Section 10.108 of the U.S. Customs and Border Protection (“CBP”) Regulations, 19 C.F.R. § 10.108, provides that free entry shall be accorded under subheading 9801.00.20, HTSUS, whenever it is established to the satisfaction of the port director that the article for which free entry is claimed was duty paid on a previous importation, is being reimported without having been advanced in value or improved in condition by any process of manufacture or other means, was exported from the United States under a lease or similar use agreement, and is being reimported by or for the account of the person who previously imported it into, and exported it from the United States. It should be noted that CBP has denied subheading 9801.00.20, HTSUS, treatment in situations where such evidence was not provided. See, e.g., Headquarters Ruling Letters (“HQ”) H232917, dated June 27, 2013 (denying protest and finding insulated concrete mold was not entitled to duty-free entry under subheading 9801.00.20, HTSUS because no evidence was provided to establish the previous importation and subsequent importation were by or for the account of the same person).

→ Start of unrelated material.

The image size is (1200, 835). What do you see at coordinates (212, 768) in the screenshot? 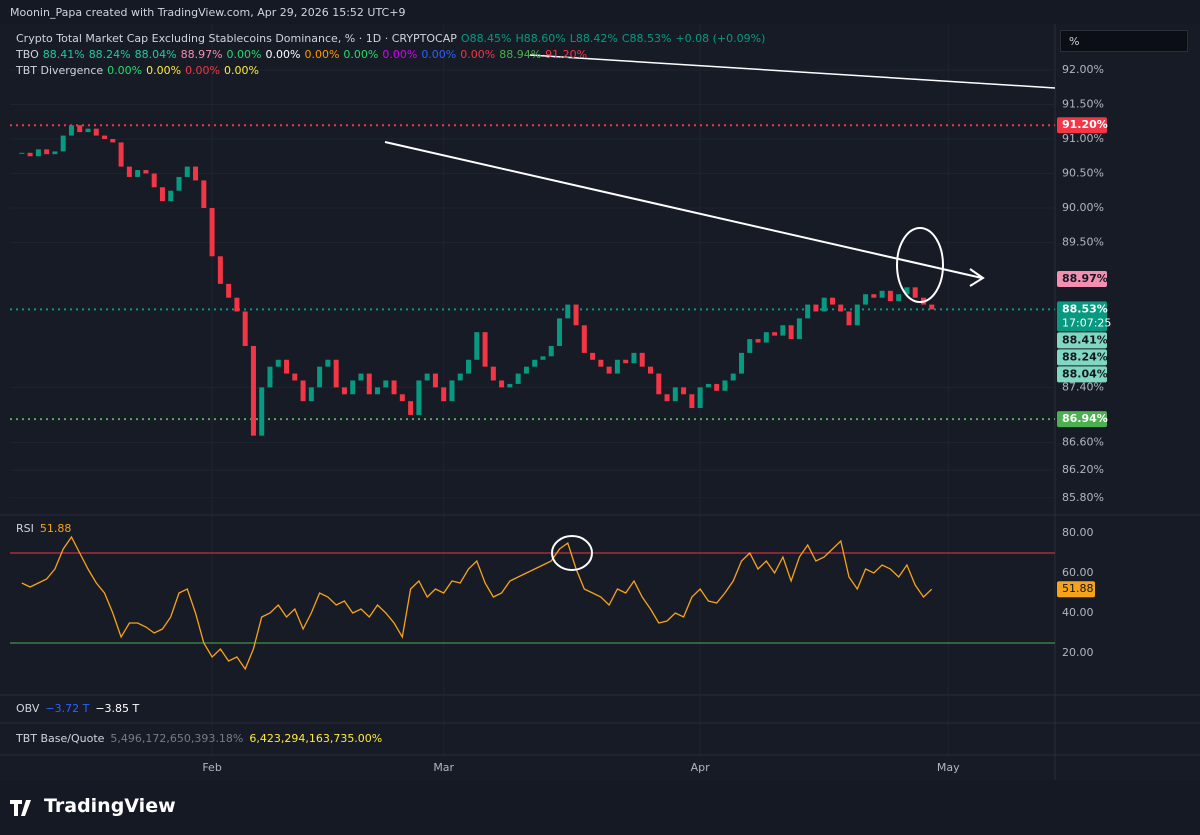
I see `x-tick-label: Feb` at bounding box center [212, 768].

Under the CBP Regulations, an “importer” is “the person primarily responsible for the payment of any duties on the merchandise, or an authorized agent acting on his behalf.” 19 CFR § 101.1. Every importer is required to have an importer identification number. See 19 CFR § 24.5. We reviewed NY N263924 and N260230 and conclude that both decisions are not in conformity with the requirements of 19 C.F.R. § 10.108. The facts in each ruling state that either FMM pays the customs duties on the articles, or FMM purchases the goods from U.S. distributors who have already paid the respective duties. The rulings do not indicate that a U.S. distributor acted as an agent “by or for the account of FMM.” Subheading 9801.00.20, HTSUS, clearly requires that the re-importation must be by or for the account of the person or entity that imported it into, and exported it from the U.S. Therefore, based on the facts in both rulings, the U.S. distributor is the party who imported the parts in the first instance, and this does not satisfy the requirement that the parts are reimported by, or for the account of FMM. See HQ H232917, (citing to HQ 560256, dated July 23, 1997, and HQ 561005, dated Aug. 5, 1998). In sum, since both rulings failed to provide evidence that the previous importation or subsequent importation is “by or for the account of FMM”, we find the requirements of subheading 9801.00.20, HTSUS, and 19 C.F.R. § 10.108 are not met, to the extent that the parts are acquired by FMM from a U.S. distributor.

HOLDING:

The merchandise described in New York Ruling Letters (NY) N263924 and N260230 is not entitled to duty-free entry under subheading 9801.00.20, HTSUS, to the extent that the parts are acquired by FMM from a U.S. distributor.

EFFECT ON OTHER RULINGS:

New York Ruling Letters N263924, dated May 5, 2015 and N260230, dated December 30, 2014, are hereby MODIFIED.